На перекрестке узких улиц нам загородил путь мул, который купался в луже, катаясь по земле во всем своем убранстве из колокольчиков и пестрых лент и явно стараясь избавиться от груза седла. Его хозяин стоял рядом, то ругаясь, то пытаясь льстивыми словечками побудить скотину подняться, стегал кнутиком и тряс пучком сухих кукурузных стеблей — короче говоря, на все лады пробовал побудить упрямого мула идти дальше. Мы повеселились, наблюдая эту нелепую сцену, потому что скотина обращала на усилия хозяина не больше внимания, чем на кашель блохи или вопль какой-нибудь вши.
И вдруг Донон громко вскрикнул от изумления: мы увидели Монхиту, которая спешила мимо, не замечая нас.
Она несла корзиночку, а в другой руке держала веер и поигрывала им на ходу. На ней была мантилья, а волосы покрывала тонкая шелковая вуаль. И когда она, подобрав мантилью и открывая платьице с фартуком, переходила лужу на цыпочках, мне опять на миг показалось, что я вижу Франсуазу-Марию, которая не удостоила меня взглядом лишь потому, что я уже давно — ах, целый год! — не бывал у нее…
— Теперь она бежит домой, — сказал Эглофштейн. — Несет отцу остатки обеда полковника. Я думаю, она это делает каждый день…
Мы обошли упрямого мула с его хозяином и медленно зашагали за Монхитой.
Мы обрадовались, что случай свел нас на улице с прекрасной возлюбленной полковника, и решили заглянуть в живописную мастерскую дона Рамона и — под предлогом осмотра его картин или даже покупки какого-нибудь архангела либо апостола — продвинуть наши дела с Монхитой.
Правда, Брокендорфу не понравился такой план, и он по дороге разразился упреками и даже угрозами.

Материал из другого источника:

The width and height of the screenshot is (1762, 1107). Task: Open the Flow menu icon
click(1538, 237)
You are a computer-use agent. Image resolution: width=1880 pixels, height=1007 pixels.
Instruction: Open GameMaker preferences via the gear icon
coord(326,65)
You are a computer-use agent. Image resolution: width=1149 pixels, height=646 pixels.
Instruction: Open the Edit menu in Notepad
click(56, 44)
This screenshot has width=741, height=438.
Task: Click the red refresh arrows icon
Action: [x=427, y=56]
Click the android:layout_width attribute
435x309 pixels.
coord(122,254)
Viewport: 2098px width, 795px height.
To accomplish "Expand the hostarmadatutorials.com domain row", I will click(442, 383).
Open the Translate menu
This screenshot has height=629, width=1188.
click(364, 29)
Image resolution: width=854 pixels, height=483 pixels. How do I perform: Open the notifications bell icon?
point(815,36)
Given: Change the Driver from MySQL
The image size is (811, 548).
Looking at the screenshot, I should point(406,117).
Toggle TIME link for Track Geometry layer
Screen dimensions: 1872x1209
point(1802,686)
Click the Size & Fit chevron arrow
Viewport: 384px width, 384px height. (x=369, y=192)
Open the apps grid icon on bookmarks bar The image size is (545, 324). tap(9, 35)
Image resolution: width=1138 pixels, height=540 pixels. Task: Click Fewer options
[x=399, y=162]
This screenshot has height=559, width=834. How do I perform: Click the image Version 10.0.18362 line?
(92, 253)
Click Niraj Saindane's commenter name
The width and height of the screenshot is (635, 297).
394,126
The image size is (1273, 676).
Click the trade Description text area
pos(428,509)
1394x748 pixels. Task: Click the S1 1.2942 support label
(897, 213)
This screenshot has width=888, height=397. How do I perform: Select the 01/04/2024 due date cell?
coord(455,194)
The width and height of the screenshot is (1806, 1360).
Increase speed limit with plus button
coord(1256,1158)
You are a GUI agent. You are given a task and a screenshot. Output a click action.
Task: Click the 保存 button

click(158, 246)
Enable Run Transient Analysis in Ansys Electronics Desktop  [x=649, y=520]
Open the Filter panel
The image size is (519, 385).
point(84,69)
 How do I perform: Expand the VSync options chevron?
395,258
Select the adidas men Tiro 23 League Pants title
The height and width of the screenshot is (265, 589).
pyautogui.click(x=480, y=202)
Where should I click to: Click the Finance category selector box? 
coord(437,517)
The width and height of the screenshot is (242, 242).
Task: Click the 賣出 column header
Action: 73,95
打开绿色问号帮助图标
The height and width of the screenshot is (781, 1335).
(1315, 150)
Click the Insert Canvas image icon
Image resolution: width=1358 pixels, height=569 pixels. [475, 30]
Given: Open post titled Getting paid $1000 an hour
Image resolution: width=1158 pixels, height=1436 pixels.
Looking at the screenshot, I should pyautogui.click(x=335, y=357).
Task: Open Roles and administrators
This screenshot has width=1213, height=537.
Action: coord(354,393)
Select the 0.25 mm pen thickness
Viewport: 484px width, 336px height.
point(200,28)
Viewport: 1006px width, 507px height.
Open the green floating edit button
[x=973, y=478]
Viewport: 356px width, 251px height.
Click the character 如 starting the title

— Я вам сразу говорю, — ворчал он, — я-то не куплю никакого Епифания или Порциункула, хоть бы их уступали за два гроша. По мне что картинки святых, что тыквенные листья — одинаковая польза… На этот раз мне не стоит поступать, как тогда, в Барселоне, когда я ради вас и одного смазливого личика забрел в жалкий трактир, и мне пришлось вылакать четыре литра скверного капского вина только из-за того, что вам захотелось строить куры племяннице хозяина…
Мы вошли в мастерскую дона Рамона. Та, ради кого мы пришли, была в комнате; она бросила мантилью на стул и выставляла блюда с холодным жарким, хлебом, маслом и сыром. Из-за своих холстов вышел хозяин и поклонился нам в той же комичной, церемонной манере, которую мы уже знали; он был явно удивлен нашим приходом.